I was a full two-thirds of the way through the book before I could confirm my suspicion that this was a book inherently about god. There is NOTHING overt in the title or description on Amazon that goes HEY I’M A CHRISTIAN BOOK YOU GUYS JUST FYI. Sinister. Decidedly NOT Christ-like. I mean, it never got all preachy and weird, which I think may have been actually a point against it. I feel like if you’re going to push religion at me, please be upfront and beat me over the head with it. Do not try and sneakily slide Jesus into subtext. I have, like, a serious loathing of religious allegory. If you’re going to tell me a story, tell me a story. If you’re going to try and convert me, then give a bitch a heads up. Do not pretend you are entertaining me and then slip your Glory Hand up my fucking skirt. I did not give you permission. You are raping my brain, asshole.

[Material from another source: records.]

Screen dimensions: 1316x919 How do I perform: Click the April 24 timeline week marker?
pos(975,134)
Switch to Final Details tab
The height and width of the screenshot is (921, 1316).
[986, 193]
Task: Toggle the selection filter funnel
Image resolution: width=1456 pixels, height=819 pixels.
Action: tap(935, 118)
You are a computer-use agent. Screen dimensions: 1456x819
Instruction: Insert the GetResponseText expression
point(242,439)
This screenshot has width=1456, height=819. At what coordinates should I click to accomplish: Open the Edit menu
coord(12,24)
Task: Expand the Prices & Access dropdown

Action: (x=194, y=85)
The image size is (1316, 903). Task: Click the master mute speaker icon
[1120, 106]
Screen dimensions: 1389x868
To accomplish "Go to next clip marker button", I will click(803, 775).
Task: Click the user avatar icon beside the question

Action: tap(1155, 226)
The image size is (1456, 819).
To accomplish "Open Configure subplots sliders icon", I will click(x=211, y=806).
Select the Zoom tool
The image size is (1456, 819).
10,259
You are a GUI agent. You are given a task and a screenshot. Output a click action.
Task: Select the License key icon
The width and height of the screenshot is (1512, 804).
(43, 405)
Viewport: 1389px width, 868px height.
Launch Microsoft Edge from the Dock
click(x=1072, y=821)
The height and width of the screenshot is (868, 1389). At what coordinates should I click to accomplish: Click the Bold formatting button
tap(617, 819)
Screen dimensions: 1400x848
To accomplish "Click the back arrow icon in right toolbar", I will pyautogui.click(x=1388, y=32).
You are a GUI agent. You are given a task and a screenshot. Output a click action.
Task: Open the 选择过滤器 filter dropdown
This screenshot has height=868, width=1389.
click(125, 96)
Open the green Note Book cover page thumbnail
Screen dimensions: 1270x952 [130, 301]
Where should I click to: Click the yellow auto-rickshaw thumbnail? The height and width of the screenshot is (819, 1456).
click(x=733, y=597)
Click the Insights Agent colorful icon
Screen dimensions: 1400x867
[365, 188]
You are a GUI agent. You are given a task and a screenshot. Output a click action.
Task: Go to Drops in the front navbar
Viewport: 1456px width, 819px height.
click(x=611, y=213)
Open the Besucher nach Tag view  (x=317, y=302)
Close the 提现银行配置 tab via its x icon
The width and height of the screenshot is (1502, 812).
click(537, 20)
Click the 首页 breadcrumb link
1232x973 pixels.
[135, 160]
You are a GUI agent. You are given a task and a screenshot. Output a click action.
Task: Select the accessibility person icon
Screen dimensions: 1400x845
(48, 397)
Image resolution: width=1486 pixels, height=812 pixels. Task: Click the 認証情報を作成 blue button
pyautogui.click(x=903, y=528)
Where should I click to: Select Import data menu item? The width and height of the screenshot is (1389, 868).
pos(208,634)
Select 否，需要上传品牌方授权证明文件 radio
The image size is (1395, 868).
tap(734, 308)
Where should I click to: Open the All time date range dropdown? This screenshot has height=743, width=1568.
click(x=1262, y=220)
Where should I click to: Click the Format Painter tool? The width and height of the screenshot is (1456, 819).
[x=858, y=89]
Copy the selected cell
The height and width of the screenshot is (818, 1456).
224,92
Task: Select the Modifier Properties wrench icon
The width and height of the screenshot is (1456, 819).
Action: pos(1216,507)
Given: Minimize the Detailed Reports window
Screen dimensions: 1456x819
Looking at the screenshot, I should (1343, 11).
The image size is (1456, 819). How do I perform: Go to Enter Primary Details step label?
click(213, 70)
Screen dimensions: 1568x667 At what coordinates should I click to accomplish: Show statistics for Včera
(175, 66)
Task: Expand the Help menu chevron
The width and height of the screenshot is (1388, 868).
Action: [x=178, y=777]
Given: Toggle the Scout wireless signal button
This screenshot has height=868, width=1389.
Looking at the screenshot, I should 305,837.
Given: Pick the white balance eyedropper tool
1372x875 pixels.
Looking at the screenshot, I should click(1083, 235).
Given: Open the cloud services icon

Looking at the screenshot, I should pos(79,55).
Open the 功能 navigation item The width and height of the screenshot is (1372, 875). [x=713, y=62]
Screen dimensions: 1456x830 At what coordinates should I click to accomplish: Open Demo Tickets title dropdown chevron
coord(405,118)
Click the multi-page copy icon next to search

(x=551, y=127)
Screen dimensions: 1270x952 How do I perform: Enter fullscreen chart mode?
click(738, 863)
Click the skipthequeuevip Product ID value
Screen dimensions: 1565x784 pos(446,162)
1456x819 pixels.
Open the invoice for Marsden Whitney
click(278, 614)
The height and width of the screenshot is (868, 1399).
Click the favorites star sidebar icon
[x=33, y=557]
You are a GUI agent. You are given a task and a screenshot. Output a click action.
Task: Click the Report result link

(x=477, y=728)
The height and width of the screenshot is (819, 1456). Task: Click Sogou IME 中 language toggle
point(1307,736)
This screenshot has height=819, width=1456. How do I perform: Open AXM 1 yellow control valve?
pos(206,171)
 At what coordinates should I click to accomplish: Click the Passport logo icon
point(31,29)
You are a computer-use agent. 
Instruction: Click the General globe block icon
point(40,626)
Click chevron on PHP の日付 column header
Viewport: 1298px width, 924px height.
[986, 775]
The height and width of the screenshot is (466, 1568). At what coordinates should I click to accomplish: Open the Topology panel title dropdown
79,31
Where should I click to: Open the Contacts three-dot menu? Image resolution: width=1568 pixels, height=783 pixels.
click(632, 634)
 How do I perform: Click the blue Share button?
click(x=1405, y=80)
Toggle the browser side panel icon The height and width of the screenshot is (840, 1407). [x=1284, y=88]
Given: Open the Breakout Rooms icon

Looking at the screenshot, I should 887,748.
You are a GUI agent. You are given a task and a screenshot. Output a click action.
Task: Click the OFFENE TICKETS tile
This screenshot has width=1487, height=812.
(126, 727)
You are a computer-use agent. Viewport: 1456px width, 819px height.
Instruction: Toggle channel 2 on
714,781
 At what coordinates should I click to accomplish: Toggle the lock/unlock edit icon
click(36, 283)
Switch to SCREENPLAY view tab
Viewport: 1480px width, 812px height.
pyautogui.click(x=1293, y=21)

Whatever. It’s a book about a girl who’s mom is a total jerk and abandons her at the tender age of 9. Then her dad gets cancer and dies when she’s 15. So she spends a lot of time meandering and wondering who she is and how she fits in with society as a whole. She has insane and unrequited love for her BFF/Neighbor Dude, which is a constant source of heartbreak and misery. She goes off to college and randomly picks Engineering as her major and realizes that Holy Fuck Engineering Is Totally Hard, and the whole thing devolves into a sort of panicky My Life Is A Failure type swan song. She hooks up with some d-bag and gets knocked up. THEN shit gets ultra, suddenly capital-G-God is everywhere, and she drops out of school to raise her bastard child with her grandmother in a farmhouse and talks a lot about her spiritual journey. The ending is abrupt and kind of badly written; which makes me believe that this author’s true talents lie in actual storytelling and not cliché’ Christian rhetoric.

The first few chapters are worth it (it’s free, for gods sake), and it does hook you so you’ll probably end up finishing it if you get that far. Just saying. You’ve been warned. At some point, Jesus will jump out from behind a rock and teabag your face.